Problem to solve.
Reproduce all the entries exactly.

Task material.

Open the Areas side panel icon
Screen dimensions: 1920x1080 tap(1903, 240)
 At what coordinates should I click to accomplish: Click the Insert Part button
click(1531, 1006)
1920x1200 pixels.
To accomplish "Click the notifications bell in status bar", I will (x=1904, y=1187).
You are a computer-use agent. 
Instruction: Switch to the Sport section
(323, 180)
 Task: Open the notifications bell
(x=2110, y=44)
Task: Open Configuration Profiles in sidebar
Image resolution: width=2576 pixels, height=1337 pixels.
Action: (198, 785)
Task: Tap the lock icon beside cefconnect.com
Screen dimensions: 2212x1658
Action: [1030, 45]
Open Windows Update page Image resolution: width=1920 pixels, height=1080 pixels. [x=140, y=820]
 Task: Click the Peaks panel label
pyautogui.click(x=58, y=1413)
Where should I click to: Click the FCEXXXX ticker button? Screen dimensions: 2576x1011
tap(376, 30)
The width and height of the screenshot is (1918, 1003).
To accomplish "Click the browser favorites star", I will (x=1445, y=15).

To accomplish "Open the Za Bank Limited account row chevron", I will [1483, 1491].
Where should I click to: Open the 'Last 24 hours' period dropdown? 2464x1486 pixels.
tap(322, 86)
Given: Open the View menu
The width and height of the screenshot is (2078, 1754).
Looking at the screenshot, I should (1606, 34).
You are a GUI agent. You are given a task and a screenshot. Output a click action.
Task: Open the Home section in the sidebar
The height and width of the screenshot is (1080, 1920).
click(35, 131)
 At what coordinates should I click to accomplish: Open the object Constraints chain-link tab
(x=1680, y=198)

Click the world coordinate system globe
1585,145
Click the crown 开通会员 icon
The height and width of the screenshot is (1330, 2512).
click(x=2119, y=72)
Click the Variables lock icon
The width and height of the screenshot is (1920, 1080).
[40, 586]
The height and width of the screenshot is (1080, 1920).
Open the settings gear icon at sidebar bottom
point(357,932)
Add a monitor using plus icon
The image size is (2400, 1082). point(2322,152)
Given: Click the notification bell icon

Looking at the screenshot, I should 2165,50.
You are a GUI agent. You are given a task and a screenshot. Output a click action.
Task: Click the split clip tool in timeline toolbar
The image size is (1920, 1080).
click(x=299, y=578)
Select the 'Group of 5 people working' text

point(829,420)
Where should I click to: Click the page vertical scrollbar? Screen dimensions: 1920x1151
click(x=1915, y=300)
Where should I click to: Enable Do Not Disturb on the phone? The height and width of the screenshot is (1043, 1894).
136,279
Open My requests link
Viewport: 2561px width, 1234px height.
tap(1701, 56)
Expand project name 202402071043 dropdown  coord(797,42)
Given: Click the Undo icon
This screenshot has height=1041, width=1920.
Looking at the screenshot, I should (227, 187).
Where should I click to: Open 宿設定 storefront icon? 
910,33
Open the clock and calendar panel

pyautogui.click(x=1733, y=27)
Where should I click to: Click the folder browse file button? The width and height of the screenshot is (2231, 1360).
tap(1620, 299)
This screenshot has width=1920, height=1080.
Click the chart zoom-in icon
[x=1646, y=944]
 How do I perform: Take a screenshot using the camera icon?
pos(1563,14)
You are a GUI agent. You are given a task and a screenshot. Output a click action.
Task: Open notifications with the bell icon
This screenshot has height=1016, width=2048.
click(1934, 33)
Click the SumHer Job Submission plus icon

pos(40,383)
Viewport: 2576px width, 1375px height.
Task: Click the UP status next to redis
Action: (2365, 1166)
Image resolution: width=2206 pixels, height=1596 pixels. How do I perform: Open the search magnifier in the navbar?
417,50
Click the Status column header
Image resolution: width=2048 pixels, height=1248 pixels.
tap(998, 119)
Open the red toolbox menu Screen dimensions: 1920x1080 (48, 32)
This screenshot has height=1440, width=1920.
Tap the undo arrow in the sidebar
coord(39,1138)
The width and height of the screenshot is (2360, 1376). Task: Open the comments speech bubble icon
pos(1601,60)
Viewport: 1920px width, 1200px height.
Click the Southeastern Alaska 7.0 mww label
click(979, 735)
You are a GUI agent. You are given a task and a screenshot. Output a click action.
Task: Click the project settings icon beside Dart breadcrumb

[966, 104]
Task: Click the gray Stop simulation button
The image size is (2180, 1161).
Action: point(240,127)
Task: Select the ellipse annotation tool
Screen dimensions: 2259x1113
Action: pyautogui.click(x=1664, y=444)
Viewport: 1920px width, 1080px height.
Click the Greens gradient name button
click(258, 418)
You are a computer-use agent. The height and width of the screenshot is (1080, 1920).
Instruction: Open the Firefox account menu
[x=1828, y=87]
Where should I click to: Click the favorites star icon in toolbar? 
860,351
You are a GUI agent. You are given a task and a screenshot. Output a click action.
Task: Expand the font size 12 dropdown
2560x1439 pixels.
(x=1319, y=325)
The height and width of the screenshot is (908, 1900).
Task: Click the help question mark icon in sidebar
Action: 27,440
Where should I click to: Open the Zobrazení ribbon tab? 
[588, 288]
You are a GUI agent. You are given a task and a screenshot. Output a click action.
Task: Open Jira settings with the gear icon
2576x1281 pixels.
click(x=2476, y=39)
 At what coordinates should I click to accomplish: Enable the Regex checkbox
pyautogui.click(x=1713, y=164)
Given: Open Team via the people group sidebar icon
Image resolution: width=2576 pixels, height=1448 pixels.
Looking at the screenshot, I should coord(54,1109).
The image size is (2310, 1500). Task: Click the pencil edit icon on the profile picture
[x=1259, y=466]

Your response.
Open the Areas side panel icon
Screen dimensions: 1920x1080 tap(1903, 240)
 At what coordinates should I click to accomplish: Click the Insert Part button
click(1531, 1006)
1920x1200 pixels.
To accomplish "Click the notifications bell in status bar", I will (x=1904, y=1187).
You are a computer-use agent. 
Instruction: Switch to the Sport section
(323, 180)
 Task: Open the notifications bell
(x=2110, y=44)
Task: Open Configuration Profiles in sidebar
Image resolution: width=2576 pixels, height=1337 pixels.
Action: (198, 785)
Task: Tap the lock icon beside cefconnect.com
Screen dimensions: 2212x1658
Action: [1030, 45]
Open Windows Update page Image resolution: width=1920 pixels, height=1080 pixels. [x=140, y=820]
 Task: Click the Peaks panel label
pyautogui.click(x=58, y=1413)
Where should I click to: Click the FCEXXXX ticker button? Screen dimensions: 2576x1011
tap(376, 30)
The width and height of the screenshot is (1918, 1003).
To accomplish "Click the browser favorites star", I will (x=1445, y=15).

To accomplish "Open the Za Bank Limited account row chevron", I will [1483, 1491].
Where should I click to: Open the 'Last 24 hours' period dropdown? 2464x1486 pixels.
tap(322, 86)
Given: Open the View menu
The width and height of the screenshot is (2078, 1754).
Looking at the screenshot, I should (1606, 34).
You are a GUI agent. You are given a task and a screenshot. Output a click action.
Task: Open the Home section in the sidebar
The height and width of the screenshot is (1080, 1920).
click(35, 131)
 At what coordinates should I click to accomplish: Open the object Constraints chain-link tab
(x=1680, y=198)

Click the world coordinate system globe
1585,145
Click the crown 开通会员 icon
The height and width of the screenshot is (1330, 2512).
click(x=2119, y=72)
Click the Variables lock icon
The width and height of the screenshot is (1920, 1080).
[40, 586]
The height and width of the screenshot is (1080, 1920).
Open the settings gear icon at sidebar bottom
point(357,932)
Add a monitor using plus icon
The image size is (2400, 1082). point(2322,152)
Given: Click the notification bell icon

Looking at the screenshot, I should 2165,50.
You are a GUI agent. You are given a task and a screenshot. Output a click action.
Task: Click the split clip tool in timeline toolbar
The image size is (1920, 1080).
click(x=299, y=578)
Select the 'Group of 5 people working' text

point(829,420)
Where should I click to: Click the page vertical scrollbar? Screen dimensions: 1920x1151
click(x=1915, y=300)
Where should I click to: Enable Do Not Disturb on the phone? The height and width of the screenshot is (1043, 1894).
136,279
Open My requests link
Viewport: 2561px width, 1234px height.
tap(1701, 56)
Expand project name 202402071043 dropdown  coord(797,42)
Given: Click the Undo icon
This screenshot has height=1041, width=1920.
Looking at the screenshot, I should (227, 187).
Where should I click to: Open 宿設定 storefront icon? 
910,33
Open the clock and calendar panel

pyautogui.click(x=1733, y=27)
Where should I click to: Click the folder browse file button? The width and height of the screenshot is (2231, 1360).
tap(1620, 299)
This screenshot has width=1920, height=1080.
Click the chart zoom-in icon
[x=1646, y=944]
 How do I perform: Take a screenshot using the camera icon?
pos(1563,14)
You are a GUI agent. You are given a task and a screenshot. Output a click action.
Task: Open notifications with the bell icon
This screenshot has height=1016, width=2048.
click(1934, 33)
Click the SumHer Job Submission plus icon

pos(40,383)
Viewport: 2576px width, 1375px height.
Task: Click the UP status next to redis
Action: (2365, 1166)
Image resolution: width=2206 pixels, height=1596 pixels. How do I perform: Open the search magnifier in the navbar?
417,50
Click the Status column header
Image resolution: width=2048 pixels, height=1248 pixels.
tap(998, 119)
Open the red toolbox menu Screen dimensions: 1920x1080 (48, 32)
This screenshot has height=1440, width=1920.
Tap the undo arrow in the sidebar
coord(39,1138)
The width and height of the screenshot is (2360, 1376). Task: Open the comments speech bubble icon
pos(1601,60)
Viewport: 1920px width, 1200px height.
Click the Southeastern Alaska 7.0 mww label
click(979, 735)
You are a GUI agent. You are given a task and a screenshot. Output a click action.
Task: Click the project settings icon beside Dart breadcrumb

[966, 104]
Task: Click the gray Stop simulation button
The image size is (2180, 1161).
Action: point(240,127)
Task: Select the ellipse annotation tool
Screen dimensions: 2259x1113
Action: pyautogui.click(x=1664, y=444)
Viewport: 1920px width, 1080px height.
Click the Greens gradient name button
click(258, 418)
You are a computer-use agent. The height and width of the screenshot is (1080, 1920).
Instruction: Open the Firefox account menu
[x=1828, y=87]
Where should I click to: Click the favorites star icon in toolbar? 
860,351
You are a GUI agent. You are given a task and a screenshot. Output a click action.
Task: Expand the font size 12 dropdown
2560x1439 pixels.
(x=1319, y=325)
The height and width of the screenshot is (908, 1900).
Task: Click the help question mark icon in sidebar
Action: 27,440
Where should I click to: Open the Zobrazení ribbon tab? 
[588, 288]
You are a GUI agent. You are given a task and a screenshot. Output a click action.
Task: Open Jira settings with the gear icon
2576x1281 pixels.
click(x=2476, y=39)
 At what coordinates should I click to accomplish: Enable the Regex checkbox
pyautogui.click(x=1713, y=164)
Given: Open Team via the people group sidebar icon
Image resolution: width=2576 pixels, height=1448 pixels.
Looking at the screenshot, I should coord(54,1109).
The image size is (2310, 1500). Task: Click the pencil edit icon on the profile picture
[x=1259, y=466]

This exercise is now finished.